> _Текст для чтения_
▼▼▼

В польской антиутопической комедии «Секс-миссия», шедшей в советском прокате под названием «Новые амазонки», главные герои, заснув на много лет и проснувшись с полностью стертой памятью в эпоху, когда женщины стали размножаться искусственным путем, без мужского вмешательства, спрашивали у последней живой свидетельницы золотых времен традиционной репродукции: у вас, мол, когда-то были мужчины… а для чего вы их использовали-то, для какой нужды?
 

 
Боюсь, если в наши дни какой-нибудь преподаватель гуманитарных дисциплин забудется тревожным сном лет на семьдесят, после пробуждения ни слова, ни даже жесты не помогут ему узнать у окружающих: вот у вас когда-то были русский и иностранный языки, литература, изящная словесность, какой вам толк со всего этого был? Ответом будет лишь недоуменный взгляд и еле связное бормотание, весьма отдаленно похожее на человеческий язык образца – пусть даже не самого лучшего – начала XXI века.
 
На подобные грустные мысли наталкивает российская государственная политика в области образования, причем практически во всех её проявлениях. Андрей Александрович Фурсенко зажег ярким солнышком концепцию «подготовки грамотных потребителей», и лучики её побежали по городам и весям нашей необъятной Родины. Эффектом от них, правда, являются не приятные солнечные ванны, а пожары и пепелища. Дошел черед и до моего родного Ростова и моей alma mater – Ростовского госуниверситета (с 2006 года – ЮФУ).
 

Марина Александровна Боровская, ровно год назад ставшая ректором одного из ключевых вузов страны, практически сразу стала реализовывать модель поведения, в которой явственно угадывались черточки Салтычихи и сурового генерал-губернатора мятежной колониальной провинции одновременно. Впрочем, до поры до времени действий, совсем уж выходящих за рамки понимания, от госпожи ректора не исходило, поэтому бэкграунд университета был окрашен в относительно мирные цвета.
 
Русский человек добр и незлопамятен, и даже тот факт, что Марина Александровна еще недавно была объектом пристального внимания ростовских правоохранительных органов в связи с делом о бюджетных хищениях в ЮФУ, не вызывал запредельной злости. На работе ты не гость – утащи хотя бы гвоздь, это у нас всякий сызмальства знает. Помните, как у Шукшина? «Воровал ли он со складов? Как вам сказать… С точки зрения какого-нибудь сопляка с высшим юридическим образованием – да, воровал, с точки зрения человека рассудительного, трезвого – это не воровство: брал ровно столько, сколько требовалось, чтобы не испытывать ни в чем недостатка, причем, если учесть – окинуть взором – сколько добра прошло через его руки, то сама мысль о воровстве станет смешной. Разве так воруют! Он брал, но никогда не забывался, никогда не показывал, что живет лучше других». Но любому терпению, даже самому длительному, приходит конец. У ростовской общественности этот момент наступил после решения Боровской ликвидировать факультет лингвистики и словесности.

▲▲▲

Данные о расположении слов и элементов:

▼▼▼

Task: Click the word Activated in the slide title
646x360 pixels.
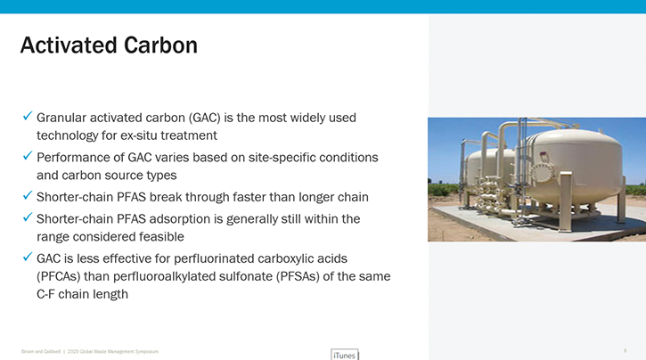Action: [x=64, y=45]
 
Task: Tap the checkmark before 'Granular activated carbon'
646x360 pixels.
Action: [x=28, y=116]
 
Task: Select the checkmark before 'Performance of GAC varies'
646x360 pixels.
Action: [x=28, y=156]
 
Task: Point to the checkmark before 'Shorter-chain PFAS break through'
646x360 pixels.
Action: [x=28, y=196]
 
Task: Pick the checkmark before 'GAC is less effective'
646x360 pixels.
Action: [x=28, y=257]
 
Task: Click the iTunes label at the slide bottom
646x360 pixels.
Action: [x=343, y=353]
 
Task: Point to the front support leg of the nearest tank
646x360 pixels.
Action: [x=621, y=205]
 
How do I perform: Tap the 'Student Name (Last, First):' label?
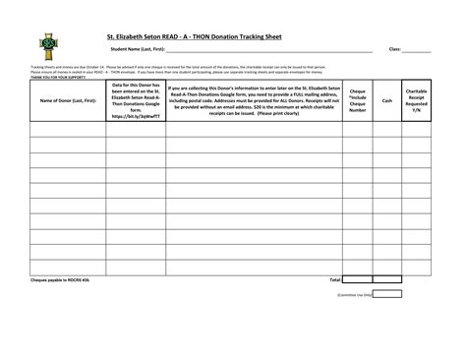(x=137, y=48)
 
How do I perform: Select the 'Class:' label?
(x=395, y=48)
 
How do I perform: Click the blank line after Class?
(x=417, y=49)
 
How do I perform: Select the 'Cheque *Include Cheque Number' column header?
(x=357, y=100)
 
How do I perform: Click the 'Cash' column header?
(x=387, y=100)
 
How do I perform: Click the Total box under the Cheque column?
(x=357, y=279)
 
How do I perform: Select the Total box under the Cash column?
(x=387, y=279)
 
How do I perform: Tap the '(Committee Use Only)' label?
(x=354, y=293)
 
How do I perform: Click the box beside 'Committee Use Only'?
(x=387, y=293)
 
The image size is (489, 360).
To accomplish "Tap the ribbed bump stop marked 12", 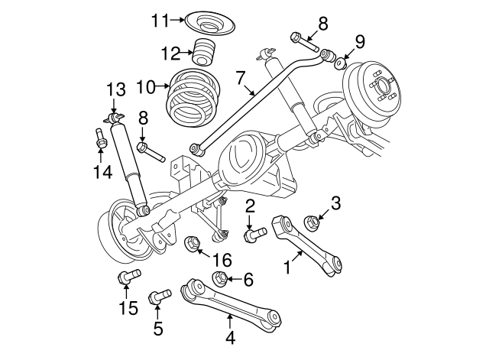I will [x=204, y=53].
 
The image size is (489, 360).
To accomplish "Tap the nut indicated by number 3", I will [x=311, y=222].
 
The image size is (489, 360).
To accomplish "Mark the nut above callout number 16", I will [x=193, y=243].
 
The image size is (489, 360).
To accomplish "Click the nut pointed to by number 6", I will [x=218, y=278].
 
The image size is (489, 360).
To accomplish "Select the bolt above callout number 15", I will [x=125, y=278].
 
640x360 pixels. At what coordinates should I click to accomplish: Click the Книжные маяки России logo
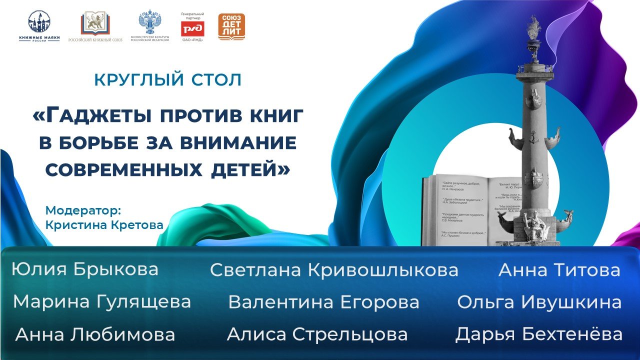click(x=39, y=26)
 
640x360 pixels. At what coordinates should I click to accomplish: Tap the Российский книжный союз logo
click(x=95, y=26)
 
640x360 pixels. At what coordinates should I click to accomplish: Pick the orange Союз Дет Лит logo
click(x=232, y=26)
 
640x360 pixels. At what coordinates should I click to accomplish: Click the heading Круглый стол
click(x=168, y=80)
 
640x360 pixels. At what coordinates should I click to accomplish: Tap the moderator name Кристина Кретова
click(x=104, y=225)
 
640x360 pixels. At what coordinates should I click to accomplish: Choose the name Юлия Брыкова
click(x=85, y=270)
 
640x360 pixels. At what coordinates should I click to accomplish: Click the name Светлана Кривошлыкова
click(x=334, y=270)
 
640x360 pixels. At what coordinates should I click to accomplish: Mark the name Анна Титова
click(x=559, y=270)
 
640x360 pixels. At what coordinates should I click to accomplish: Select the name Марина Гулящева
click(x=102, y=302)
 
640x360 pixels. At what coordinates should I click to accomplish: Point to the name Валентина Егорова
click(x=324, y=302)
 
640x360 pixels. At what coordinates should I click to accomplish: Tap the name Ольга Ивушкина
click(x=539, y=302)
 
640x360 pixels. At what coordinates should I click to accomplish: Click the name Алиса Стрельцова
click(x=317, y=334)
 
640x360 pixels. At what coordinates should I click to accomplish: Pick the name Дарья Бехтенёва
click(x=538, y=334)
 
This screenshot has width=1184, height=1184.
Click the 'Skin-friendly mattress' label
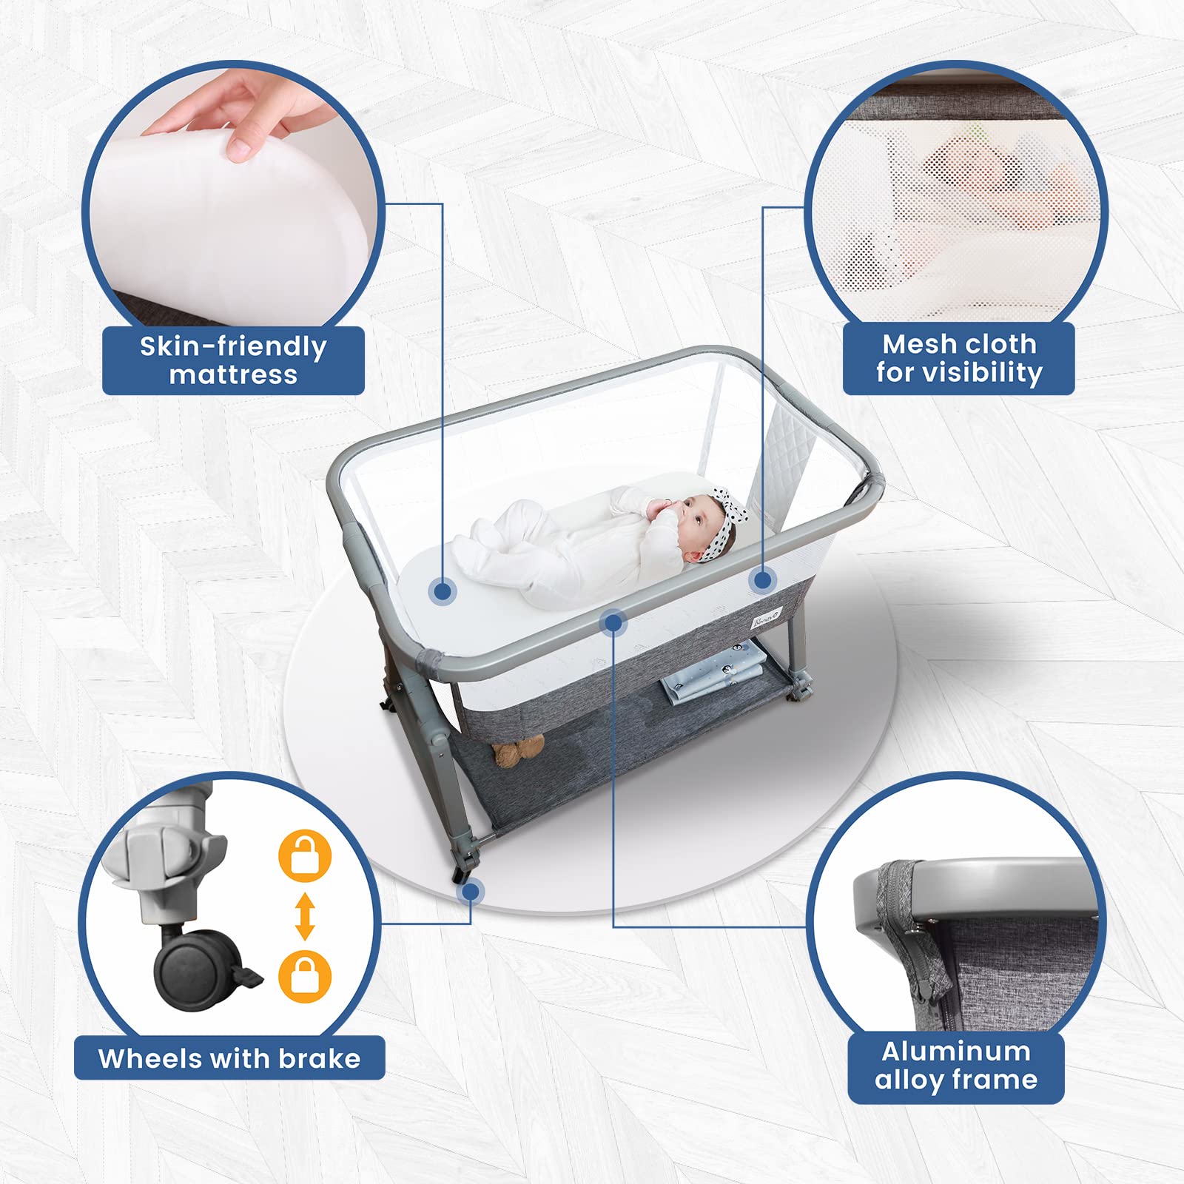233,360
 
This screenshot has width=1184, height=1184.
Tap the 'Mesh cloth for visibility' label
959,358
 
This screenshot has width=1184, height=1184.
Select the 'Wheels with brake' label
229,1058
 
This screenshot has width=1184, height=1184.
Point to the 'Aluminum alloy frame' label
956,1066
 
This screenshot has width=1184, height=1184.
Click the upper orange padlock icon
305,856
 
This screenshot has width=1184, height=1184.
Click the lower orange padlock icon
305,977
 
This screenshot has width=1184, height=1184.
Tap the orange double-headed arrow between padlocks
305,916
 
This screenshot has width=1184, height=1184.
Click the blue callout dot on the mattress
443,591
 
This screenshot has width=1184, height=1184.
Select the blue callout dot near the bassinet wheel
471,891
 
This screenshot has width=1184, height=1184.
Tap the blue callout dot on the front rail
613,623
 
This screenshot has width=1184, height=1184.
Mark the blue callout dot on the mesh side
762,580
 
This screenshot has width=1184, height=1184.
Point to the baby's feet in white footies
485,548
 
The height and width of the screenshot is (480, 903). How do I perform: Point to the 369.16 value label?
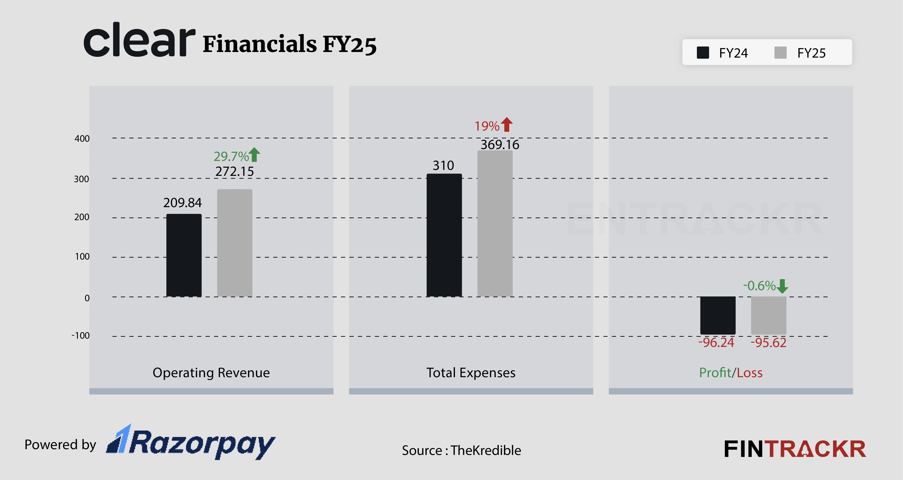[500, 144]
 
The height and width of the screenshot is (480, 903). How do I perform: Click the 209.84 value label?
[182, 203]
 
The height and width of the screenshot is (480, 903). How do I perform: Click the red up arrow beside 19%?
[507, 124]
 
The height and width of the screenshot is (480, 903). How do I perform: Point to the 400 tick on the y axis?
[82, 139]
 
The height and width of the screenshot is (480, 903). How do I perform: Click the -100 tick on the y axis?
[81, 336]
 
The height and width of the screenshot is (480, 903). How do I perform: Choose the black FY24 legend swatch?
[703, 53]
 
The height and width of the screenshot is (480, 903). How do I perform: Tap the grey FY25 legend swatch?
[780, 53]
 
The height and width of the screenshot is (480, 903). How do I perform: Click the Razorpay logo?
[191, 442]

▲▲▲

> _Задание_
Замените «генерал-губернатора» на «наместника» в отрывке статьи об университетской реформе, начиная со слов «Марина Александровна Боровская, ровно» и заканчивая словами «относительно мирные цвета.». Приведите этот отрывок целиком.

> _Ответ_
Марина Александровна Боровская, ровно год назад ставшая ректором одного из ключевых вузов страны, практически сразу стала реализовывать модель поведения, в которой явственно угадывались черточки Салтычихи и сурового наместника мятежной колониальной провинции одновременно. Впрочем, до поры до времени действий, совсем уж выходящих за рамки понимания, от госпожи ректора не исходило, поэтому бэкграунд университета был окрашен в относительно мирные цвета.